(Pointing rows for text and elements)
━━━━━━━━━━━━━━━━━━━━━━━━━━━━━━

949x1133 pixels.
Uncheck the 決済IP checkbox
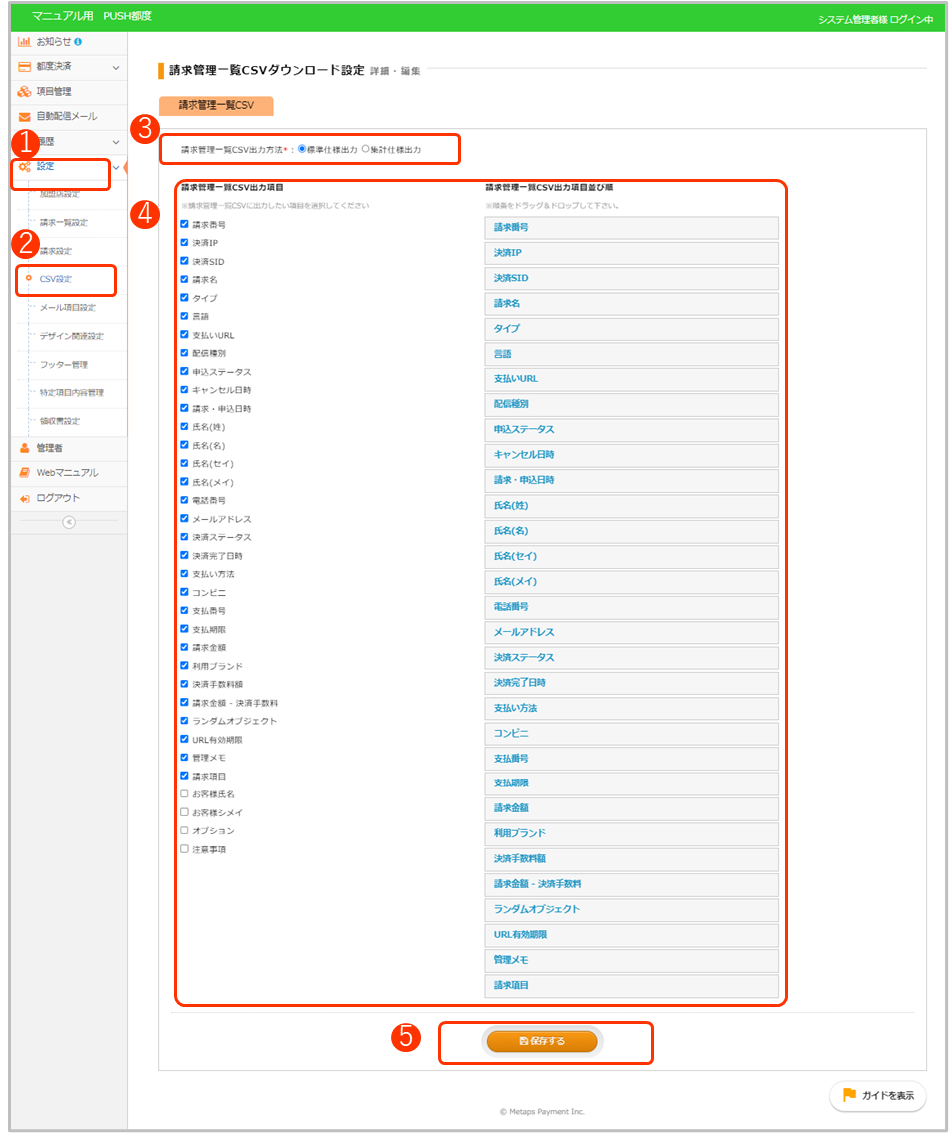coord(184,243)
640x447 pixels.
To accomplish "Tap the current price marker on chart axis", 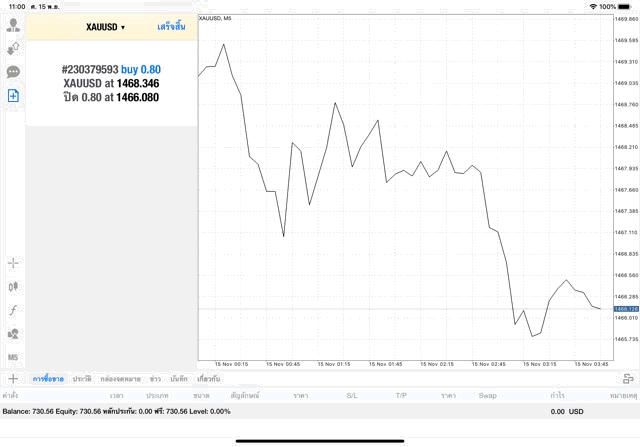I will click(x=626, y=309).
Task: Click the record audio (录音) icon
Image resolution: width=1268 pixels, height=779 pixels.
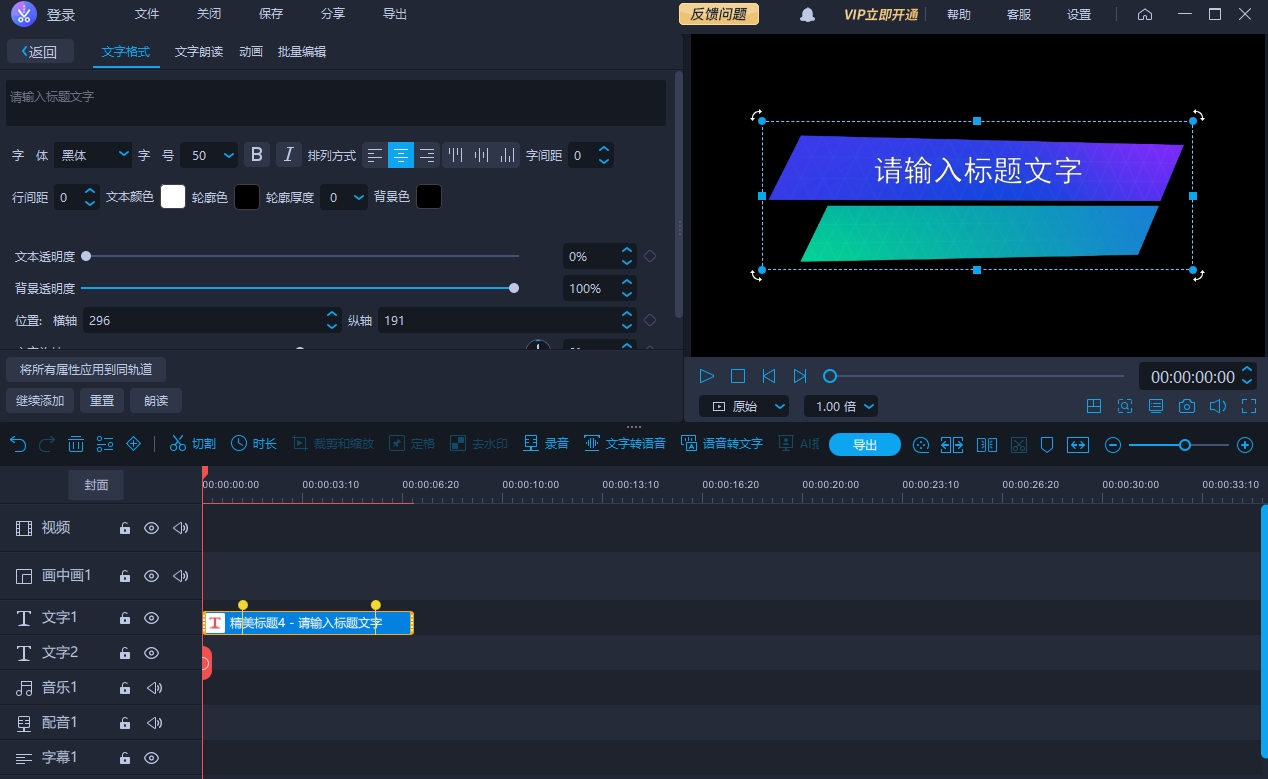Action: [x=546, y=444]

━━━━━━━━━━━━━━━━━━━━━━━━━━━━━━

EXERCISE DIRECTIONS: Count the lines in the rows above that contain the string "pixels", where case matters. Give only the number.

EXERCISE OUTPUT: 3